July 25, 1978
Even before Louise Brown arrived, the London tabloids called her "Our Miracle Baby," and critics muttered words like Frankenstein. The world's first test-tube baby, she was born at 13 minutes to midnight a 5-lb. 12-oz. bundle of squealing ethical questions and implications for the future of the species. After hundreds of tries, Lesley Brown's doctors found the secret to creating a baby outside the womb: having fertilized her egg in vitro, or in a Petri dish, they implanted the embryo after only 2 1/2 days rather than waiting for five and were rewarded with their first successful pregnancy. The breakthrough was not chronicled in some journal of reproductive medicine. The whole world awaited the birth because at the suggestion of one of their doctors, the parents had negotiated exclusive rights to the first baby pictures with the London Daily Mail for more than $500,000. Newspapers that bought reprint rights were guaranteed a 40% discount if the baby died within the first week.
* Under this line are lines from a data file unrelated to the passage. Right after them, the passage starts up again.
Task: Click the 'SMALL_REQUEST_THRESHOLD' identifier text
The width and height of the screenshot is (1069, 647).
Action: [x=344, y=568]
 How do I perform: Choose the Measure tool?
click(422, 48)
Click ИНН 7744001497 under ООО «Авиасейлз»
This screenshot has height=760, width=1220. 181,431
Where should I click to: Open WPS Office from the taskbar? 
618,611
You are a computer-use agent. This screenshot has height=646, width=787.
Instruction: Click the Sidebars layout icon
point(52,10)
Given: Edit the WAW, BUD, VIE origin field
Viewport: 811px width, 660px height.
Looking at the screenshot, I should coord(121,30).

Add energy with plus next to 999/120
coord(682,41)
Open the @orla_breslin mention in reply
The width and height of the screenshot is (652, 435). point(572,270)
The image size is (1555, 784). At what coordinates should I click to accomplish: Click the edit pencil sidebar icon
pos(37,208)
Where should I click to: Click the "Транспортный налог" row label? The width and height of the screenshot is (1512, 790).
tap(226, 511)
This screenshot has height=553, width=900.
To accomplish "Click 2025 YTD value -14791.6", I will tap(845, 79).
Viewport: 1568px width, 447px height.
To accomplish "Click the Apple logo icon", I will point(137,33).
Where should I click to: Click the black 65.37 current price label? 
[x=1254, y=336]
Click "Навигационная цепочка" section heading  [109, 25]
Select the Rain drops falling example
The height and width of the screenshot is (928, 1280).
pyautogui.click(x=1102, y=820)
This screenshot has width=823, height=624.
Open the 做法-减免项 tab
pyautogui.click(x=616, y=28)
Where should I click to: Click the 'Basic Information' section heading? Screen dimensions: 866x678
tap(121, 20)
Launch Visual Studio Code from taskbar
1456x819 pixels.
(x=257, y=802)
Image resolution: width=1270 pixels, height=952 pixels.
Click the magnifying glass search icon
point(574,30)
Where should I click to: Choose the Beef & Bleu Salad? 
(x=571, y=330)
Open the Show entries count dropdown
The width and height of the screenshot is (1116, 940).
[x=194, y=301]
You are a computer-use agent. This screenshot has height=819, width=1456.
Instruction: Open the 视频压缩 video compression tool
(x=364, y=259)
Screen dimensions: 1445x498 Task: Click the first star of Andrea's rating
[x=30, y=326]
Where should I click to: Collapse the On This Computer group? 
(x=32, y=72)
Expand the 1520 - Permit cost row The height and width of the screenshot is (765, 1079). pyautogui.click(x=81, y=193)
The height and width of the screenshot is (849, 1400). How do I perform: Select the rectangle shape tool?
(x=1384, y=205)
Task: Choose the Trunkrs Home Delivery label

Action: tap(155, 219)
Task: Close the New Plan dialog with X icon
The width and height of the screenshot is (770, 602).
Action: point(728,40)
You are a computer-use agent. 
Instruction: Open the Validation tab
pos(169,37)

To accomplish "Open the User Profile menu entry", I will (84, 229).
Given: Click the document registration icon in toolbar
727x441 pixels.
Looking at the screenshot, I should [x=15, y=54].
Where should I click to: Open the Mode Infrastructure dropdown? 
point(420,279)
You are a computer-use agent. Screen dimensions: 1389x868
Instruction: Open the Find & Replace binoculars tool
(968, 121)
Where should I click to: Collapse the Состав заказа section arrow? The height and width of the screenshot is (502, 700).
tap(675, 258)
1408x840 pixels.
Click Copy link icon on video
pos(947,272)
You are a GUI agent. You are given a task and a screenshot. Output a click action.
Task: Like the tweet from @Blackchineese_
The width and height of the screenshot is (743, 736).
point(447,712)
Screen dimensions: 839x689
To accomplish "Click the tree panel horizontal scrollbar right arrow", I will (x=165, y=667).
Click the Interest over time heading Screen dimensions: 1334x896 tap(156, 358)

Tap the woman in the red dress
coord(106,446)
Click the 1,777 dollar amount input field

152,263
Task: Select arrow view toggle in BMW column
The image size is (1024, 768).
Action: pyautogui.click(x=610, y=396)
It was the rare commentator who avoided any mention of Aldous Huxley. Some warned of baby farms and assembly lines of fetuses grown in test tubes, of rich women renting poor women's wombs to avoid the inconvenience of pregnancy. But fear was no match for dreams for thousands of infertile couples: "I would hope that within a very few years ... this will be a fairly commonplace affair," said Robert Edwards, one of the doctors. Louise is now 24, and 1 million babies later, that prophecy has come true.